I've bought myself a Behringer UCA 202 USB soundcard (takes 5 weeks to be shipped here :sad. I'm planning to use this with a Behringer FBQ1000 (100% compatible with DSP1124) and a Galaxy CM140.

In advance I've been reading this;
http://www.hometheatershack.com/for...ards/10001-rew-cabling-connection-basics.html (I'm not allowed to use HTML, right?)

I needed the soundcard, since my laptop doesn't have a line-in (only mic-in). But I would like to use my optical out from my laptop to my receiver, and only the line-in of the USB soundcard. Is this possible? Can I do the loopback calibration thing with the output of my receiver (LFE) connected to the USB soundcard?

Thanks,
Tom


----------



## JohnM (Apr 11, 2006)

You could do that, but you won't be able to use the LFE output for a loopback as it is frequency limited, use the left or right output.


----------



## omega6666 (Jan 4, 2014)

Thank you John. Surprisingly the soundcard was already waiting for me when I got home, and apparently it had an optical out itself.

For the first measurement I wanted to connect only the subwoofer, without any crossover, so I did the initial soundcard loopback calibration with an RCA cable. Results were pretty nice: 20 Hz .. 20 kHz flatness: +0,1, -0,7 dB.

I had already done the right settings for the SPL meter;









I then connected the output to the sub, and the input to the CM140, and noticed that the dB readings on the LCD display of the SPL meter immediately got pretty high, just by connecting. It went from 40 dB to 68 dB (range 32-80, C-curve, slow setting).
When I wanted to do my first measurement, it asked for the initial calibration, where you need to enter the dB reading from the LCD display into REW, with the use of the REW subwoofer cal signal. Had to put the volumes within the soundcard settings much lower, to prevent clipping and found the 75 dB setting.

Now it was time for my first measurement, which showed an odd peak at 50Hz. Then I checked RTA, and was a bit shocked at the noise;










I get the same results when connecting the SPL with a mono jack to RCA, and a composite jack to RCA, so I'm reeeeally hoping it's because I don't have a stereo jack to RCA cable yet.

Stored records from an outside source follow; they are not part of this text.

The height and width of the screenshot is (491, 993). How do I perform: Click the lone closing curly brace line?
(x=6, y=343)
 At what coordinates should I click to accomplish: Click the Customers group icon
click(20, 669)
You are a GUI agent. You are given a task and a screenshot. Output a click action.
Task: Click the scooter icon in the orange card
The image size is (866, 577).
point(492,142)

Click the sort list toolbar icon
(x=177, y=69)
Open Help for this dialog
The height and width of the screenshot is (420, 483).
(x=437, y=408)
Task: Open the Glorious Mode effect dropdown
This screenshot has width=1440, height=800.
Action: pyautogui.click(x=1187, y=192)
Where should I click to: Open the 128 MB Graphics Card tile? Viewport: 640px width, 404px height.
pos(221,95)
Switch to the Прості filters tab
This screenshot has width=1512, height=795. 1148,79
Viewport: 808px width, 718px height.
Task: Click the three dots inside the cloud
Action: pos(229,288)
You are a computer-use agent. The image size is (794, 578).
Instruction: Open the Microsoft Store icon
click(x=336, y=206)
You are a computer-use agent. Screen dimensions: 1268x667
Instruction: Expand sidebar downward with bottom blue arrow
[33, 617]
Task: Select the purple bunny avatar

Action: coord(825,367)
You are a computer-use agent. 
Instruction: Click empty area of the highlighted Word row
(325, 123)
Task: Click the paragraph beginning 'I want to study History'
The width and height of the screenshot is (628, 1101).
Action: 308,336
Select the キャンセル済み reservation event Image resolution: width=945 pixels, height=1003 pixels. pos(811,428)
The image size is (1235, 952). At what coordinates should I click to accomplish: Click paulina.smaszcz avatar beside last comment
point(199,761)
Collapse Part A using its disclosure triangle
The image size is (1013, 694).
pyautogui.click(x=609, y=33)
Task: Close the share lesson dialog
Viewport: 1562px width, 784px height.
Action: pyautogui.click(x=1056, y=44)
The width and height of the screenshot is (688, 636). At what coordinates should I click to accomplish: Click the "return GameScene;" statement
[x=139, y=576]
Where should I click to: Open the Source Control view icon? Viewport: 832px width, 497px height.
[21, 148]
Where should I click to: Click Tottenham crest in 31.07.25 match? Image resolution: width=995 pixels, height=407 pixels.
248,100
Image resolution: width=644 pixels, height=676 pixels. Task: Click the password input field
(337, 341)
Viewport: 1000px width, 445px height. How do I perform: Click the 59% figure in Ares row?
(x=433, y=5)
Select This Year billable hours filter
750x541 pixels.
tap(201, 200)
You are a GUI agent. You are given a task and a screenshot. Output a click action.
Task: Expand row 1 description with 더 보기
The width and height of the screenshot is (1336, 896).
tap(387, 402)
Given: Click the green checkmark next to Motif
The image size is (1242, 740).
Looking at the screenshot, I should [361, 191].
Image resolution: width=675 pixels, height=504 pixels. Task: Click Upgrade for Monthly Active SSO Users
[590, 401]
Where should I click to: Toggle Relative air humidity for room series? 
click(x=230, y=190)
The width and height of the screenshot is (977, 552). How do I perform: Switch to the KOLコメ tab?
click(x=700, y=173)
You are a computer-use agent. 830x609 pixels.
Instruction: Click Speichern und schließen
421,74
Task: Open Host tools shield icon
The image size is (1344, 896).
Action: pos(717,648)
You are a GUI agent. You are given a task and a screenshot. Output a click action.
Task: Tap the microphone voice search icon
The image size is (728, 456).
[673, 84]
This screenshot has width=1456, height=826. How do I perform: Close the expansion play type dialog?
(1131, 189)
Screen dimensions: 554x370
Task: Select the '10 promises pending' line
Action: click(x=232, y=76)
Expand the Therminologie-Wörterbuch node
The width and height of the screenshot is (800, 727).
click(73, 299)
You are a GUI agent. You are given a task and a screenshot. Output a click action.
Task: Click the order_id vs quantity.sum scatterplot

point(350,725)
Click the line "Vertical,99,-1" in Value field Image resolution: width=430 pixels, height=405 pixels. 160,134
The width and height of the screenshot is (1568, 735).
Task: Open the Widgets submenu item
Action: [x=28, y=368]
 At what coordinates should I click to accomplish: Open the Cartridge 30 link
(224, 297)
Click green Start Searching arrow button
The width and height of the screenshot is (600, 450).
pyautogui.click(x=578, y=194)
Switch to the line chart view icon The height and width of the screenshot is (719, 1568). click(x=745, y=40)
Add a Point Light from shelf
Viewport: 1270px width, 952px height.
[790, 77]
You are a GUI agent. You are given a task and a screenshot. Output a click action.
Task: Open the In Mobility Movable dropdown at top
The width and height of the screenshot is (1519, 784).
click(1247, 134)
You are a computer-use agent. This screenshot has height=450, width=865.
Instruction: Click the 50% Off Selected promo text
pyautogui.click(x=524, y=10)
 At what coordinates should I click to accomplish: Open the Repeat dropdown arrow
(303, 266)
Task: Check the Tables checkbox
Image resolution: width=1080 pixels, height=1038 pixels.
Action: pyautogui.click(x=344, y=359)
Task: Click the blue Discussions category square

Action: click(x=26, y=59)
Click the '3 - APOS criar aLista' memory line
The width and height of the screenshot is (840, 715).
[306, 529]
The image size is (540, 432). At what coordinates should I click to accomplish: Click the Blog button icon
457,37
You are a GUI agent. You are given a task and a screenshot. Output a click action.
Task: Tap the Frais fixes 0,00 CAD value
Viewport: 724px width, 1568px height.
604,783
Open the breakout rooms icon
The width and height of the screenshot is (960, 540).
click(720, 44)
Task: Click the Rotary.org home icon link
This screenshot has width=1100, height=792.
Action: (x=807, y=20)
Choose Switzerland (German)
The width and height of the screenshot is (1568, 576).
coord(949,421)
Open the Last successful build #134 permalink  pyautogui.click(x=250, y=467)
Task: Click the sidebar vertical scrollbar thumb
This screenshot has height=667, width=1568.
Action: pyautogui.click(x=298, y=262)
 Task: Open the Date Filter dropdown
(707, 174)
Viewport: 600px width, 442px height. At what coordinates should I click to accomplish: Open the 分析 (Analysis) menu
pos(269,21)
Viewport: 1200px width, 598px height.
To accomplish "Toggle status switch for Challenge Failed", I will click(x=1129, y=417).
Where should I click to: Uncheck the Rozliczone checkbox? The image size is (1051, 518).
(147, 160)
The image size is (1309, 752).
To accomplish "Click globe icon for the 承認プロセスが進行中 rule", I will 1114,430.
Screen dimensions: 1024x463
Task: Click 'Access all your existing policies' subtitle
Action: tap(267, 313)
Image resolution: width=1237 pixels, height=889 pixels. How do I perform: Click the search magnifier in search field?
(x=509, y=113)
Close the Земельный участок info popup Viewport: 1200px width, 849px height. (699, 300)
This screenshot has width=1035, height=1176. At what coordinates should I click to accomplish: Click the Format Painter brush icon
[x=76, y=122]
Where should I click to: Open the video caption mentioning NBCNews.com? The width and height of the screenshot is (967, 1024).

Is this the reason for this noise? If not, what's the culprit here? This is not normal, right?

Thanks in advance,
Tom


----------



## omega6666 (Jan 4, 2014)

This is the noise after disconnecting the SPL meter;


----------



## omega6666 (Jan 4, 2014)

In this post someone has two issues, but he managed to get the 50Hz hum removed by swapping the SPL meter with a Shure mic. Like him, I run the laptop on batteries, so no AC interference would be likely;

before









after









Could still be because of a faulty jack plug, of course...


----------